Извлечённый текст =>
++++
На ощущения, порождаемые этими устремлениями мысли, оказывалось влияние с двух сторон. Во-первых, я хотел проработать в себе мышление таким образом, чтобы каждая мысль была вполне обозрима, чтобы она не отклонялась под влиянием какого-либо неопределенного чувства. Во-вторых, я стремился установить в себе согласие между таким мышлением и религиозным учением. Ибо и оно сильно интересовало меня тогда. Именно для этой области у нас были превосходные учебники. В полной самоотдаче погружался я в изучение догматики, символики, в описание культа, в историю церкви. Я очень интенсивно жил в этих учениях. Но мое отношение к ним определялось тем, что духовный мир означал для меня содержание, доступное человеческому созерцанию. Учения эти столь глубоко проникали в мою душу именно потому, что благодаря им я ощущал, как в процессе познавания человеческий дух может найти путь в сверхчувственное. Подобное отношение к познанию отнюдь не ослабляло во мне — и в этом я совершенно уверен — благоговения перед духовным.
С другой стороны, меня непрестанно занимал вопрос о значимости человеческой способности мышления. Я чувствовал, что мышление можно развить до такой силы, что оно будет способно охватить собой все вещи и процессы мира. Мысль о "материи", лежащей вне мышления, о которой просто "думают", была для меня невыносима. То, что заложено в предметах, должно вступить в человеческую мысль, — вновь и вновь говорил я себе.
С этим чувством, однако, все время сталкивалось то, что я прочитывал у Канта. Но в то время я едва ли замечал это. Ибо при помощи "Критики чистого разума" я прежде всего стремился обрести твердую точку опоры, чтобы справиться с собственным мышлением. Где и когда бы ни совершал я прогулки во время каникул, я непременно тихо усаживался где-нибудь и по-новому начинал размышлять о том, как человек от простых, обозримых понятий приходит к представлению о явлениях природы. Мое отношение к Канту в то время было некритичным, но я не мог идти дальше при его помощи.
Все это никоим образом не отвлекало меня от приобретения практических навыков в различных областях. Оказалось, что один из служащих, сменявших на работе моего отца, умеет переплетать книги. Я выучился у него этому искусству и сумел переплести во время каникул между четвертым и пятым классами все мои учебники. В это же время, во время каникул, я самостоятельно выучился стенографии. Но несмотря на это я прошел курс стенографии, преподававшийся с пятого класса.
++++
Приложенный перечень =>

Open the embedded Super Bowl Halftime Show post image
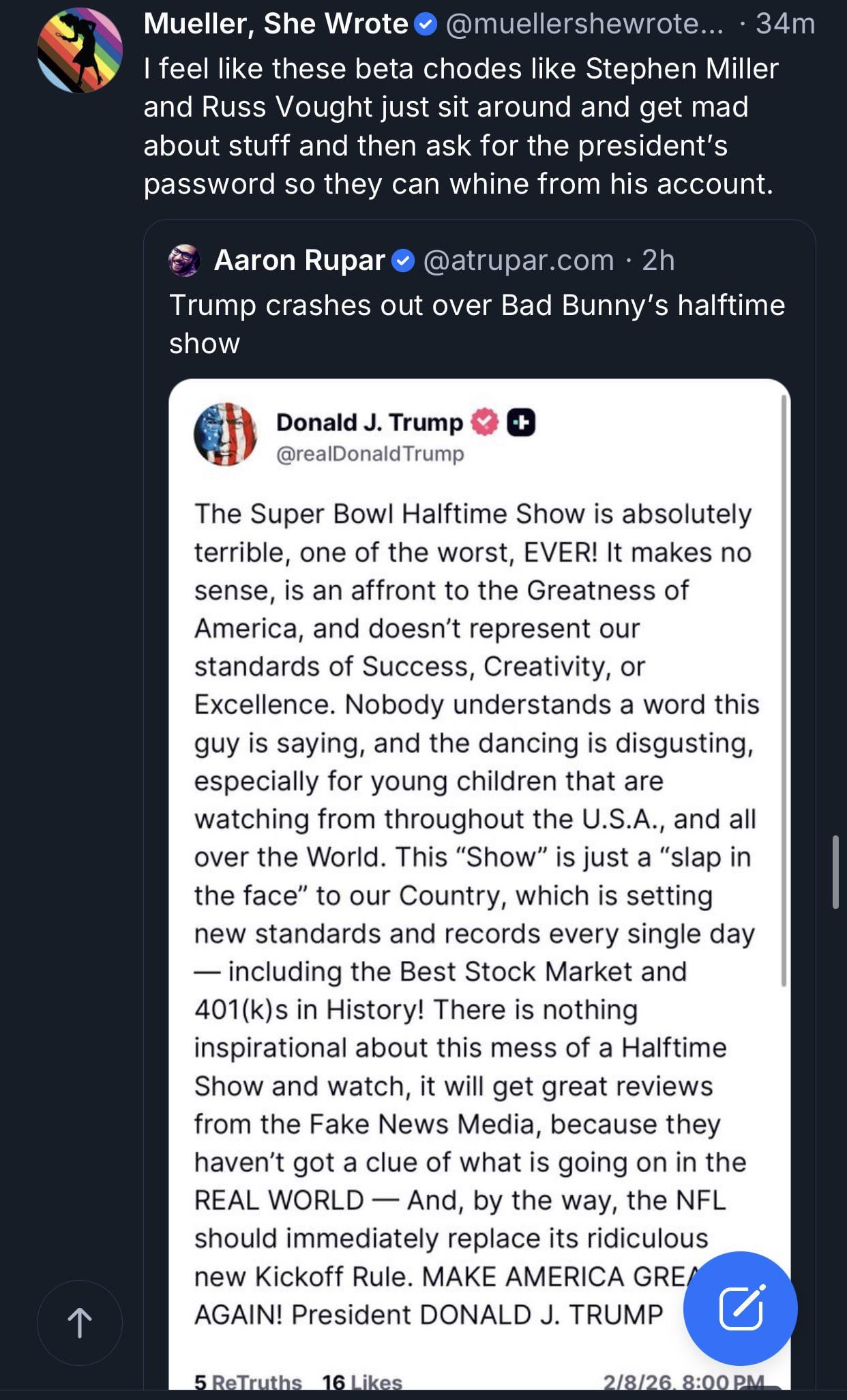The image size is (847, 1400). pyautogui.click(x=477, y=818)
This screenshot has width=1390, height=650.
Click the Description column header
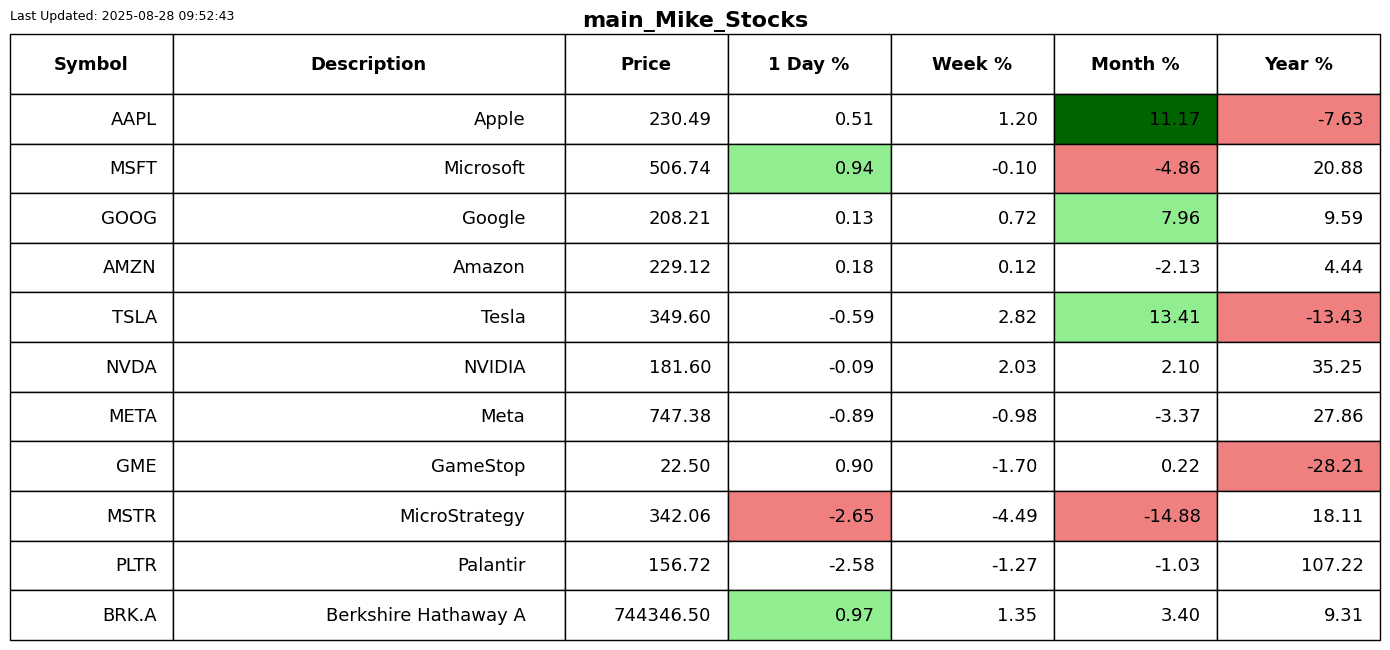pos(368,64)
++++
Примените прочитанное =>
- A) Какие разделы религиозного учения названы в тексте о мышлении и религиозном учении как то, во что рассказчик погружался с полной самоотдачей?
- B) Перепишите фрагмент текста о мышлении и религиозном учении от слов «С другой стороны, меня» до слов «говорил я себе.», поставив «природы» вместо «мира».
Для работы с текстом перечень не понадобится.

Ответы по заданиям =>
- A) Догматика, символика, описание культа, история церкви.

- B)
С другой стороны, меня непрестанно занимал вопрос о значимости человеческой способности мышления. Я чувствовал, что мышление можно развить до такой силы, что оно будет способно охватить собой все вещи и процессы природы. Мысль о "материи", лежащей вне мышления, о которой просто "думают", была для меня невыносима. То, что заложено в предметах, должно вступить в человеческую мысль, — вновь и вновь говорил я себе.